Elagabal ist vermutlich im fernen Syrien aufgewachsen, in Emesa, dem heutigen Homs. Von dort kommt seine Familie, und dort wird der Junge mit vielleicht dreizehn Jahren der Hohe Priester eines, na ja, lokalen Sonnengottes, des Schutzgottes von Emesa. Hoher Priester mit 13! Das ist auch für antike Verhältnisse ein starkes Stück. Und erst für den Jungen!

Und jetzt auch das noch! Kaiser! Mit 14 der mächtigste Mann der Welt! Jetzt kann das Experiment "Kinder an die Macht" beginnen. Noch bevor er in Rom ankommt, bringt Elagabal seinen Lehrer um, den braucht er jetzt ja nicht mehr. Wer aber mit ihm ankommt, ist sein Sonnengott, der bislang so schön auf ihn aufgepasst hat. Dieser Gott ist ein schwarzer Meteorstein, ein vom Himmel gefallenes Zeichen. Auf mehreren Münzen sieht man ihn, bienenkorbförmig mit ein paar Dellen. Die nächsten Jahre müssen die Römer nun erleben, wie dieser Stein die alte Jupiter-Religion ablösen soll. Elagabal macht ihn zum neuen Reichsgott Nummer eins; mit luxuriösen Tempeln und verschwenderischen Riten. Der Knabe selbst benimmt sich schockierend exotisch: Endlose Berichte schildern seine sexuellen Eskapaden. Nachts in den Puffs der Altstadt bietet er sich selbst als Stricher an und kassiert dafür kräftig Geld. Sogar von Kinderopfern für seinen Gott ist die Rede.

Nach vier Jahren haben ihn die Römer satt. Am 11. März 222n.Chr. wird er bei einer kleinen Revolte in einer Kaserne in Rom umgebracht. Seine Leiche wird durch die Stadt zum Tiber geschleift.

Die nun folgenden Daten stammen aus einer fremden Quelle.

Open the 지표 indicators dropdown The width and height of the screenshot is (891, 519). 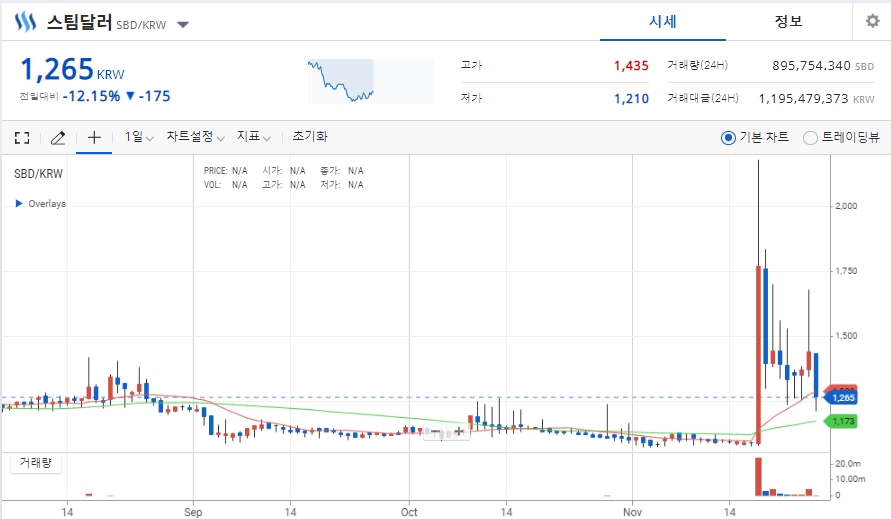tap(254, 137)
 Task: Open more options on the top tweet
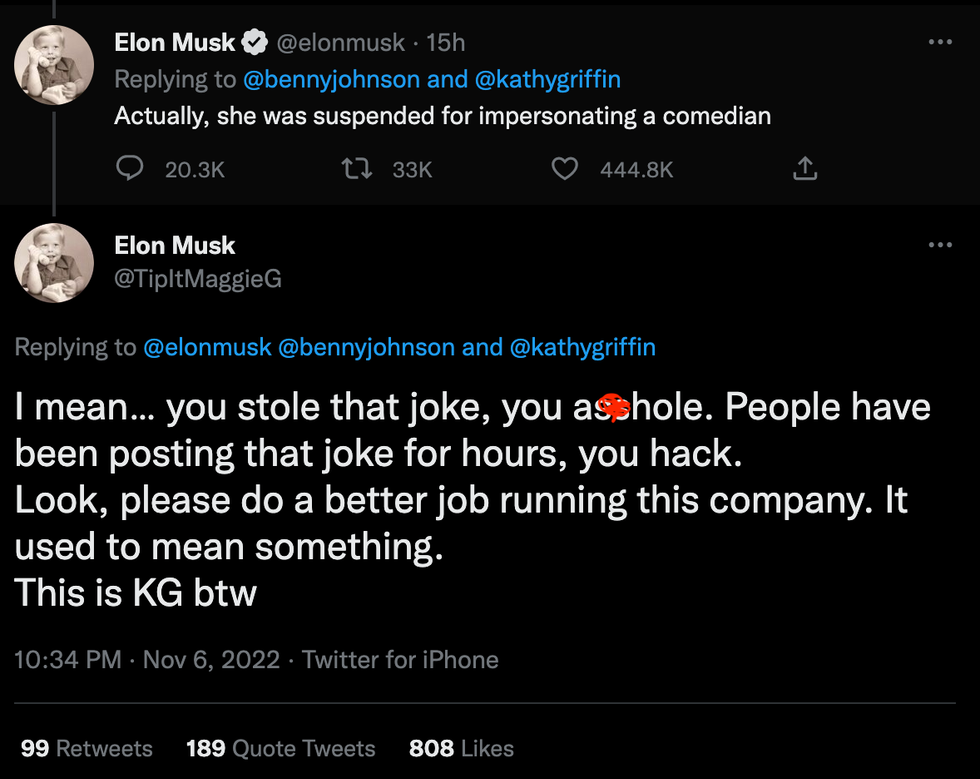tap(940, 42)
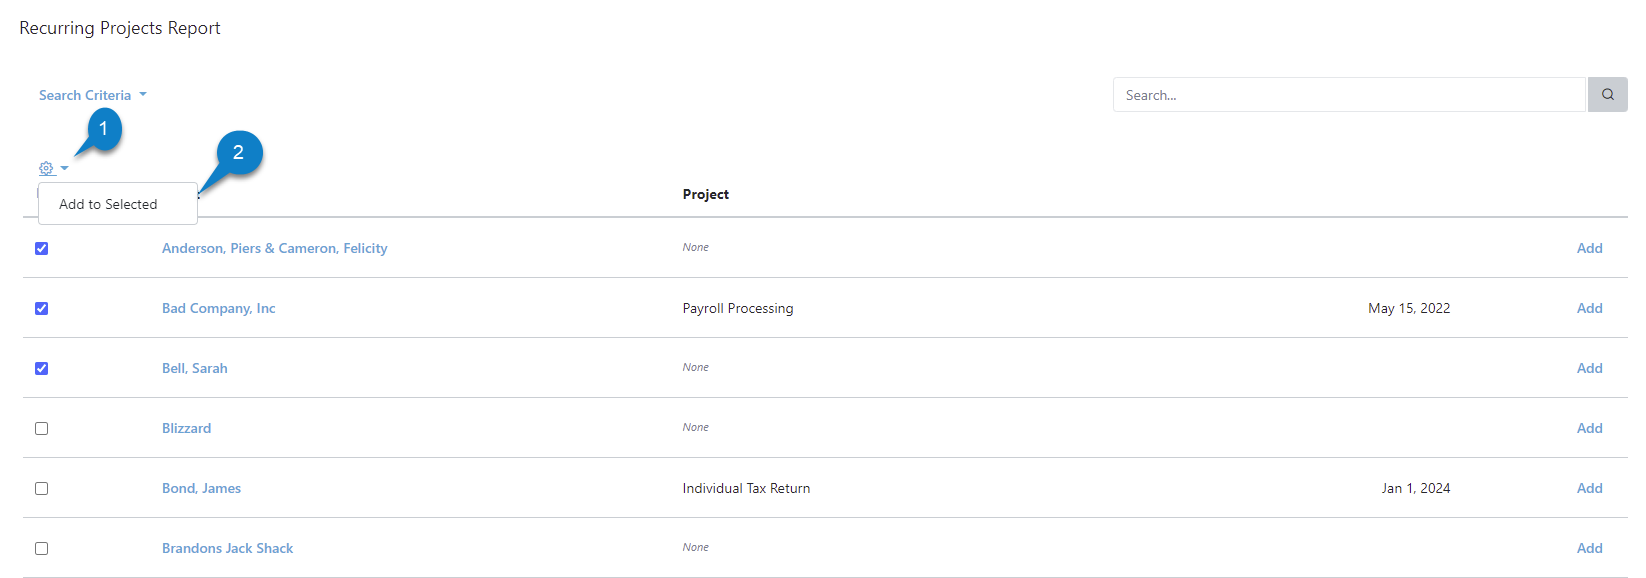Open the Bell, Sarah client link
Viewport: 1646px width, 578px height.
point(194,368)
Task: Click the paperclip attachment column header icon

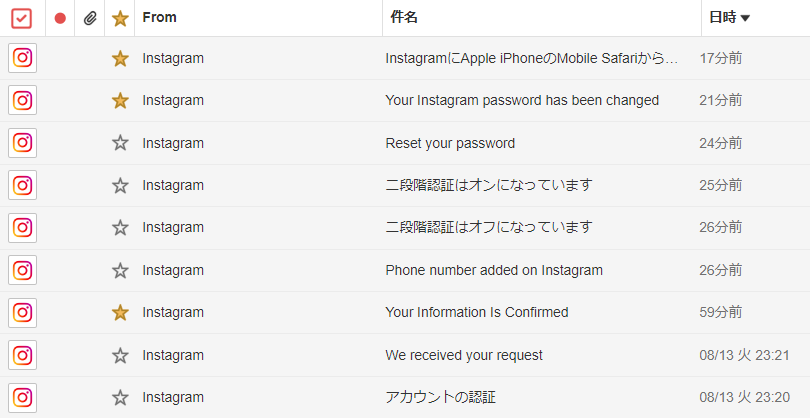Action: [x=90, y=18]
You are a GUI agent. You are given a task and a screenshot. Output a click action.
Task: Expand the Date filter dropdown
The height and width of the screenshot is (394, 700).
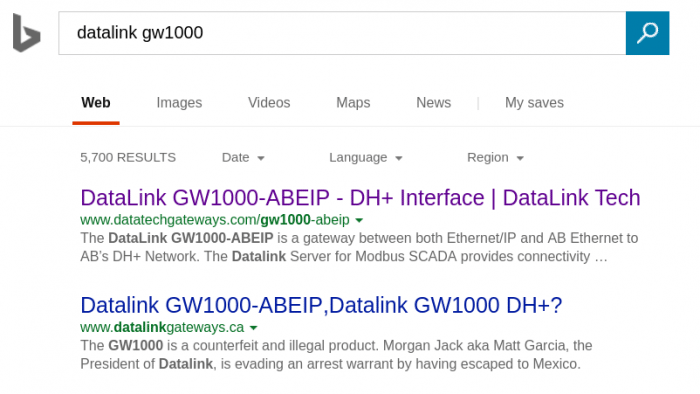tap(243, 158)
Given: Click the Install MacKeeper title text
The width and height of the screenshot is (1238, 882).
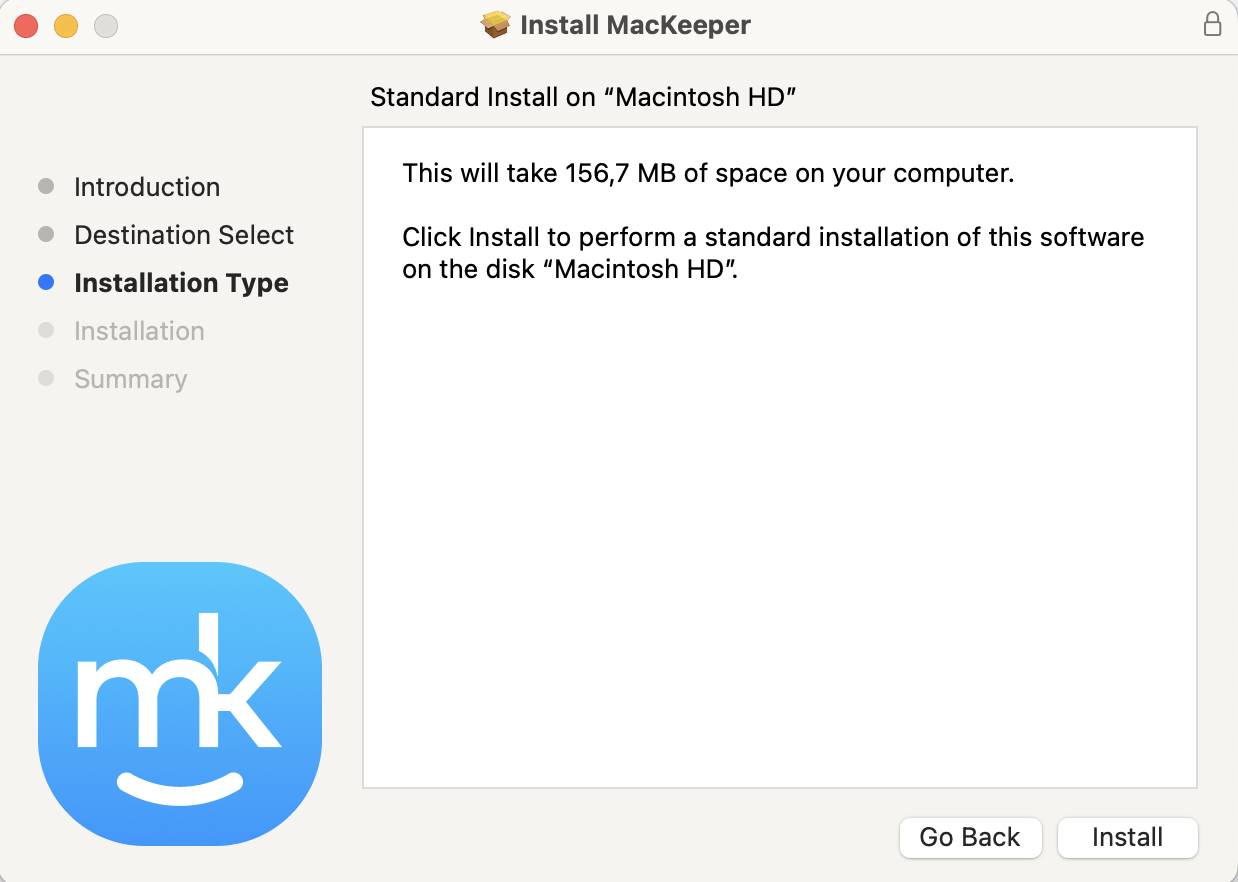Looking at the screenshot, I should (x=634, y=25).
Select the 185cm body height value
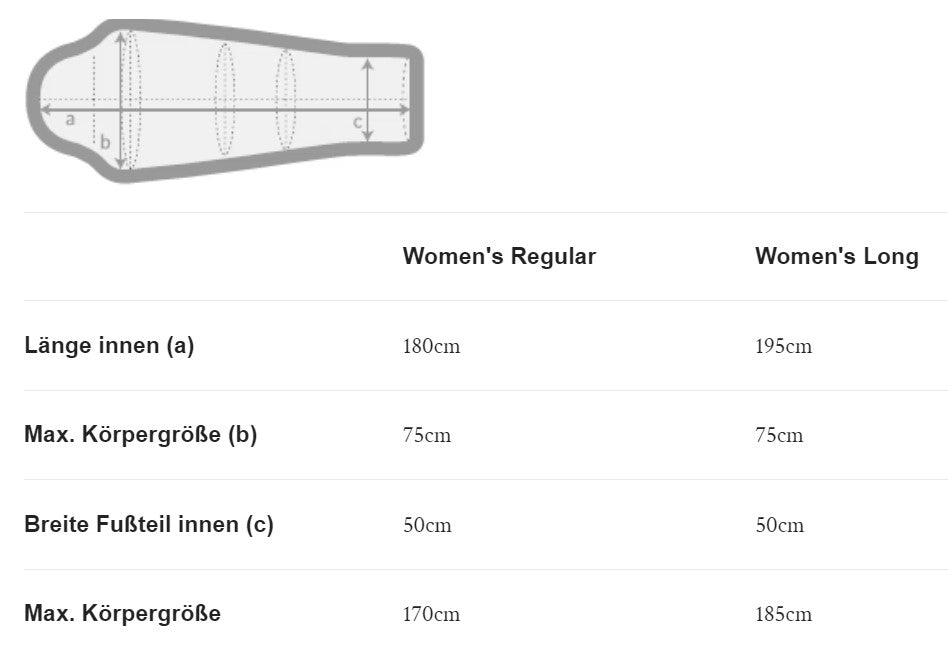Viewport: 948px width, 665px height. click(x=783, y=614)
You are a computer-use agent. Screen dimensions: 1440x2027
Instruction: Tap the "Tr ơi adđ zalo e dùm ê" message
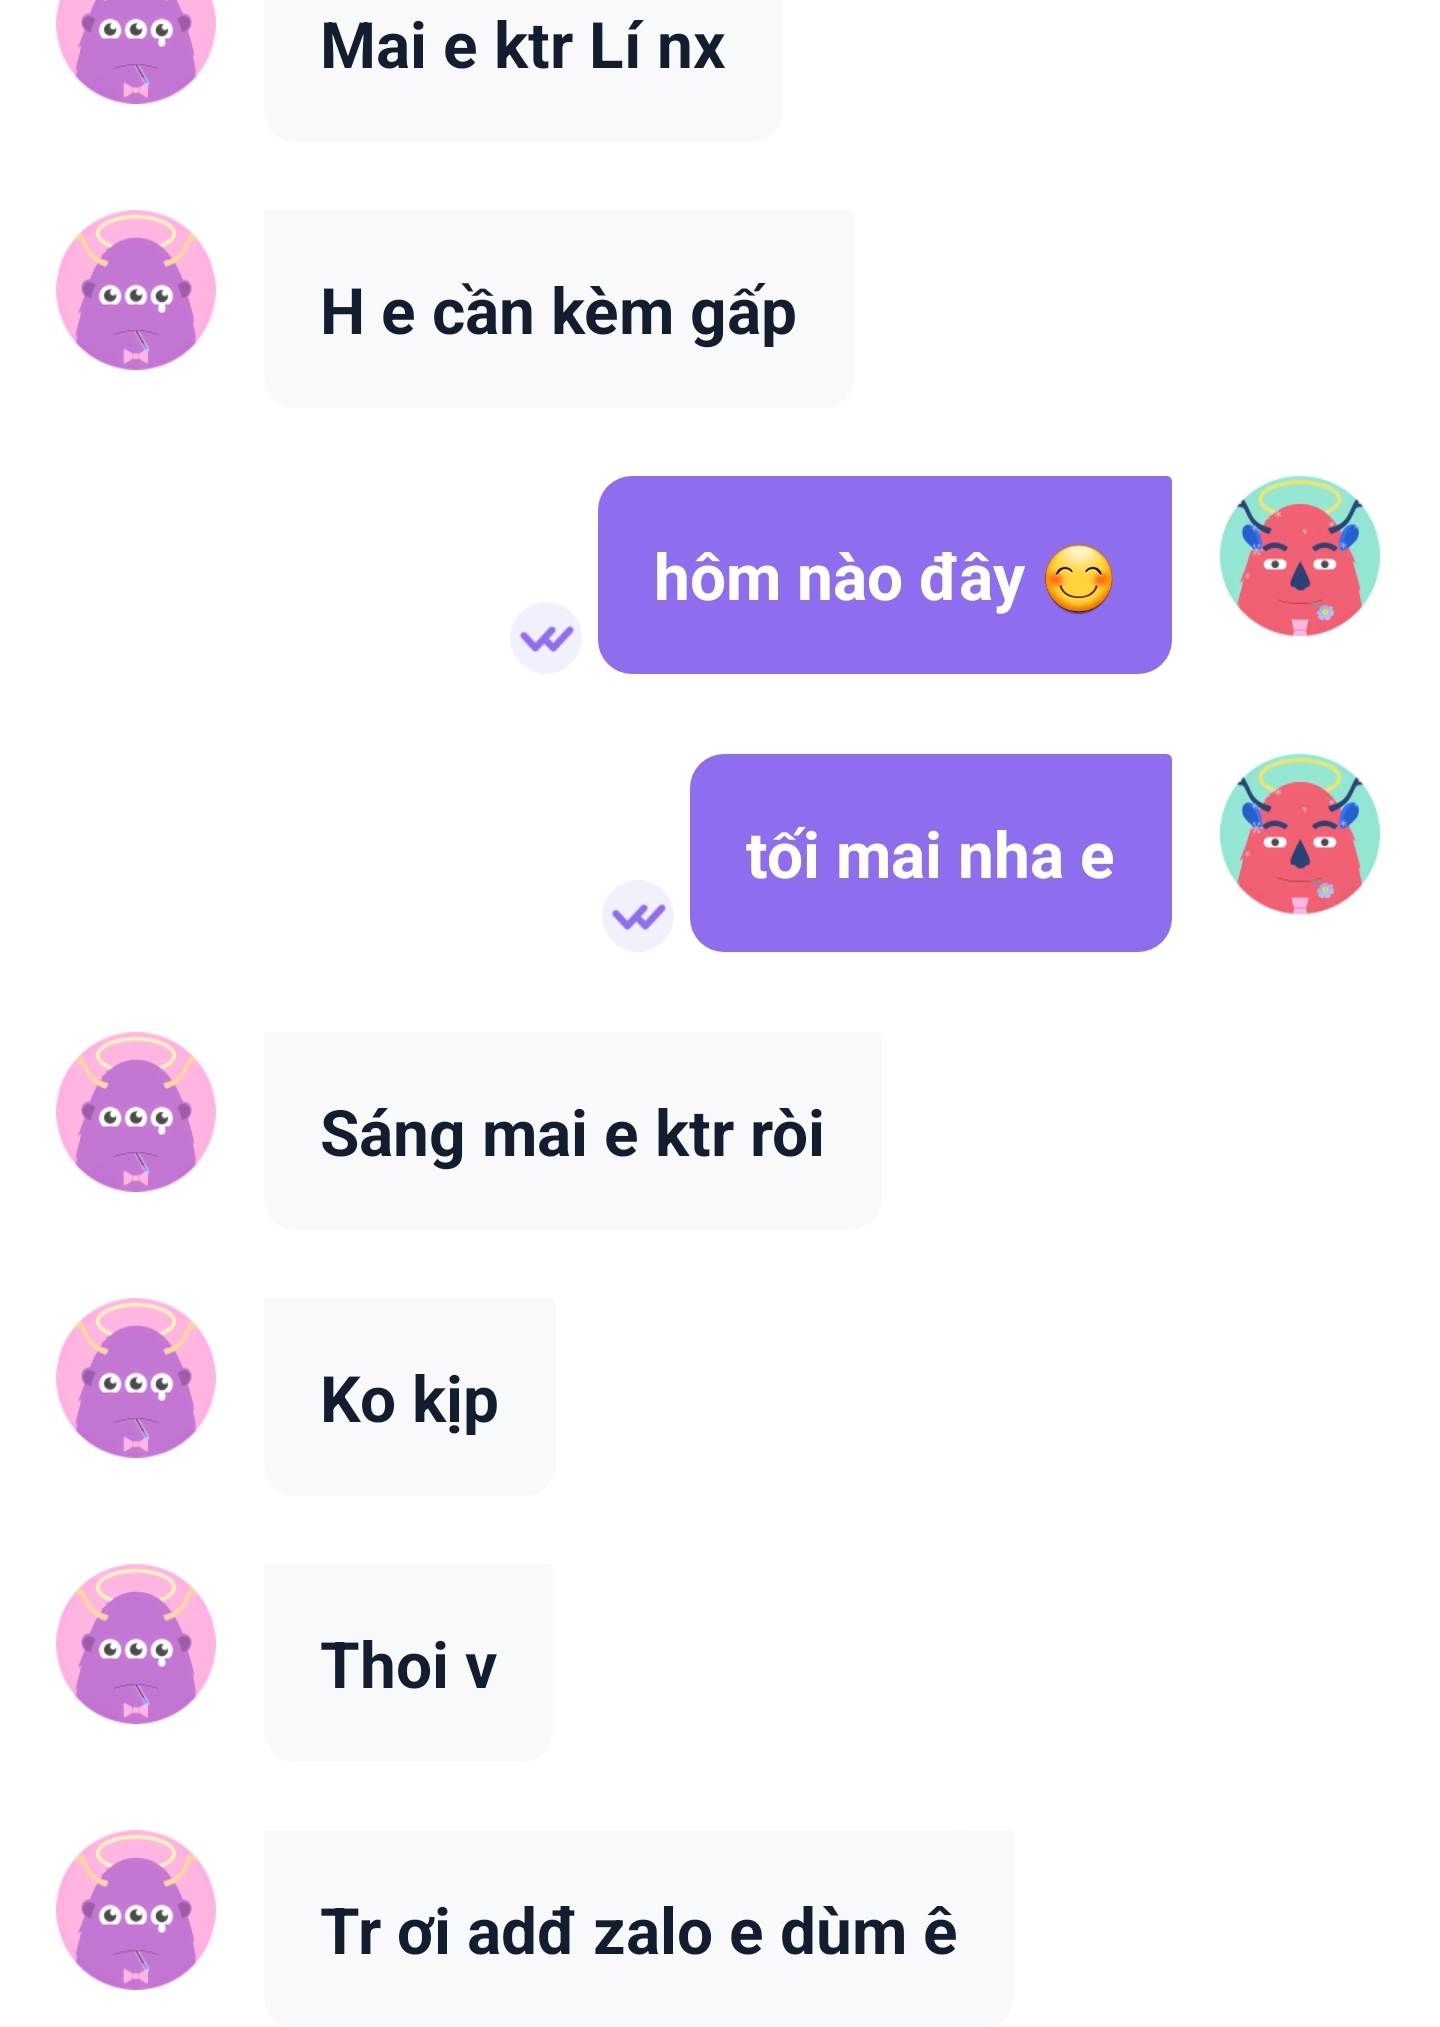click(638, 1930)
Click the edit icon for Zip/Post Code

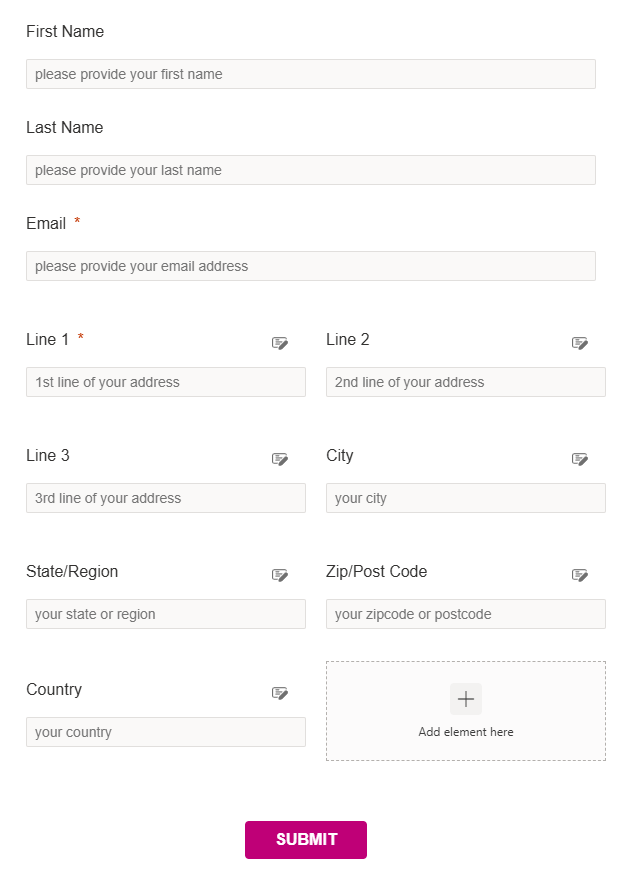click(580, 575)
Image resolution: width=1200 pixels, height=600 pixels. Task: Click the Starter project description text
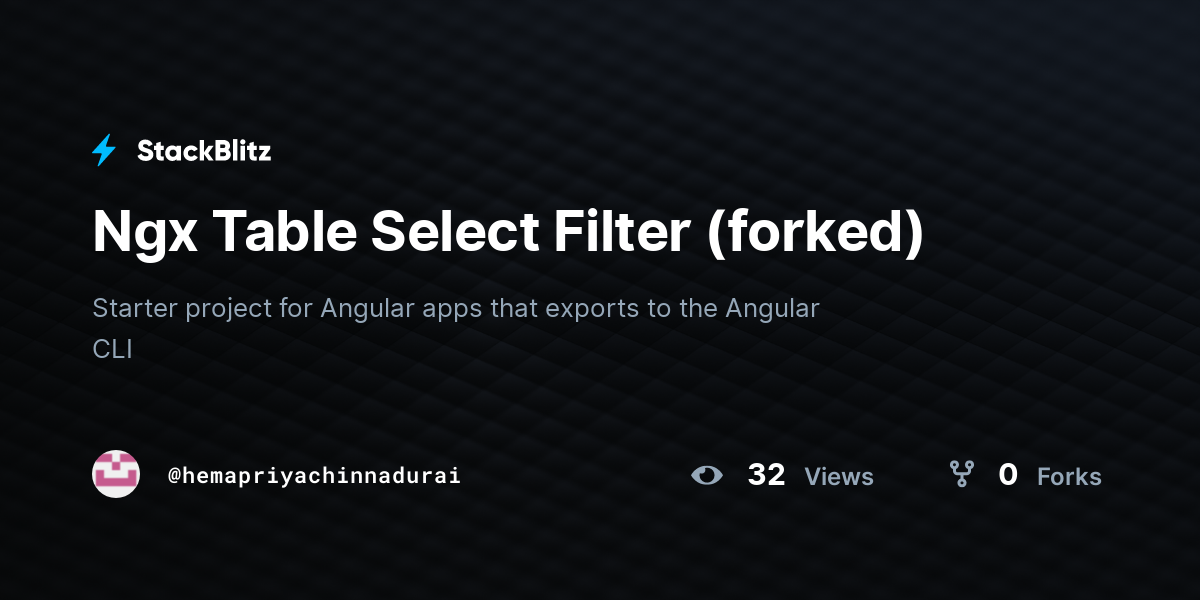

Der Stein, der in Rom nicht Gott sein durfte, wird zurückgebracht nach Emesa. 50 Jahre später kommt es dort zu einer folgenschweren Wiederentdeckung: Nahe der kleinen Stadt gewinnt Kaiser Aurelian eine Schlacht und ist sich sicher: Den Sieg verdankt er dem Sonnengott von Emesa. Zurück in Rom erbaut er dem "Sol invictus" - der unbesiegten Sonne - einen Tempel. Und dieser Sol wird nun tatsächlich auf Dauer die alte Jupiter-Religion ablösen. Sein Geburtstag wird am Tag der Wintersonnenwende gefeiert. Das ist der Tag, den bald darauf die Christen als Weihnachtstag übernehmen, als Geburtstag ihres Gottessohnes: Jesus Christus wird die neue Sonne! Grönemeyer, Elagabal, Meteorstein, Jesus - was für verschlungene Zusammenhänge!